研究チームは、6か国(カナダ、オーストラリア、ニュージーランド、メキシコ、コロンビア、チリ)の26の医療センターで心不全の治療を受けた841人の患者を対象として1年間の介入試験を実施した。ランダムに2群に分け、対照群は通常ケアとし、介入群は地元で入手可能な食品を反映したメニューなど、食事パターンに合わせた栄養カウンセリングを受けた。研究チームは、研究全体を通して頻繁な3日間の食物質問票に基づいて、各参加者の1日の平均ナトリウム摂取量を計算した。

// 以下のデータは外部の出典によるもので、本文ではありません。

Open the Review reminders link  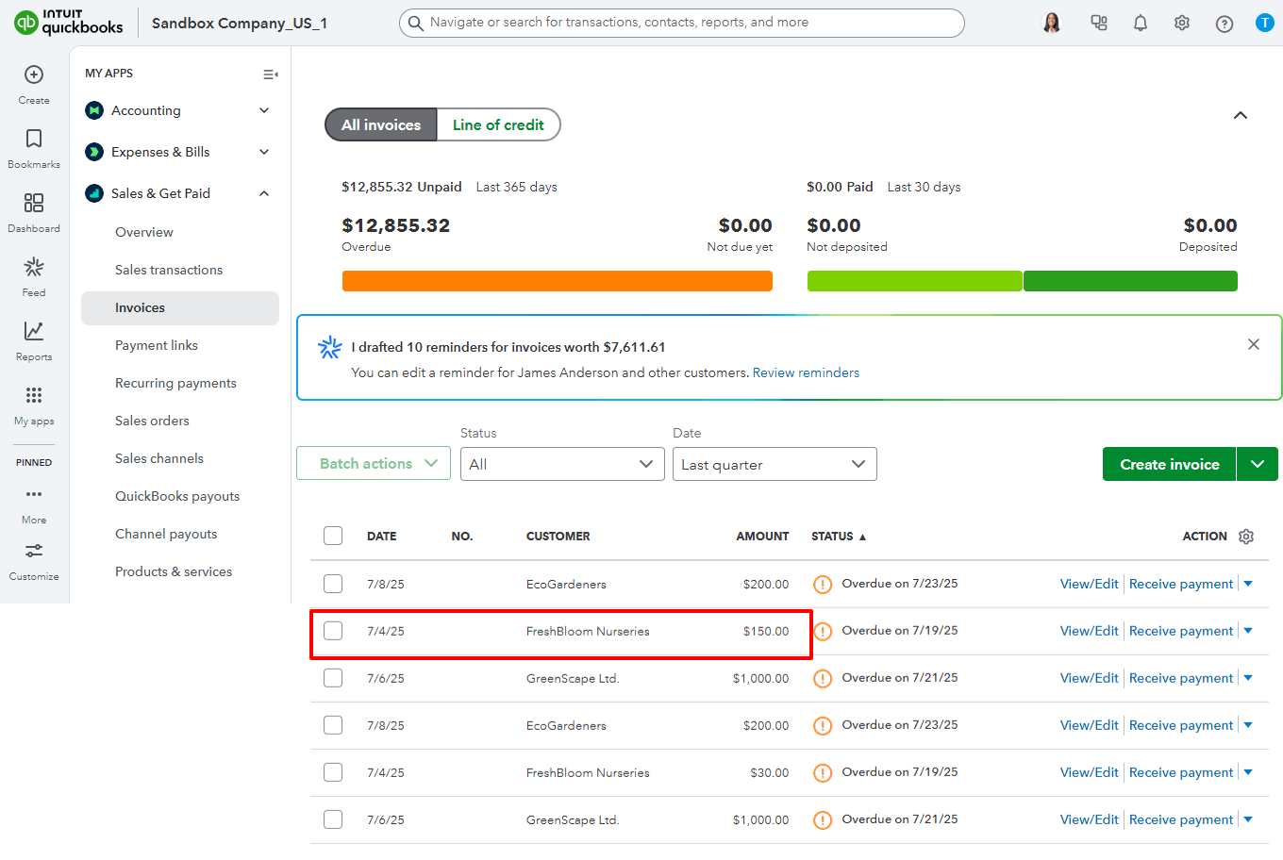point(806,372)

介入群では、参加者がナトリウム摂取量を1日あたり1,500mgに減らすのを助けることを目的とした。これは、小さじ1杯の食卓塩に相当する。研究前に、患者は毎日2,217mgのナトリウム(中央値)を摂取していた。1年後、通常ケア群は毎日2,072 mg(中央値)のナトリウムを摂取していたが、介入群は1,658 mg(中央値)だった。414 mgの減少である。
1年間の研究の終わりに、研究チームは、研究の主要エンドポイントである、全死因による死亡、心血管系入院、および心血管系救急科受診を比較した。これらのイベントの総数は、介入群で数値的に少なかったが、2群間のベースラインの人口統計学的および健康関連の違いのわずかな違いを調整した後でも、この違いは統計的に有意ではなかった。
二次分析により、介入群において、3つの異なる検証済みの「生活の質」評価ツールを使用して評価された「生活の質」の有意な改善が明らかになったという。
「3つのスコアはすべて、対照群と比較して介入群で有意に優れていました。この改善は、他の臨床試験、たとえば薬理学的介入の試験と比較して非常に顕著でした」と筆頭著者のジャスティン・エゼコウィッツ教授はコメントしている。
介入群はまた、対照群よりも、ニューヨーク心臓協会の心不全クラス(心不全の重症度の尺度)が優れていた。介入群では歩行時間が長くなる傾向があったが、患者が6分で歩くことができた距離に統計的に有意な差はみられなかった。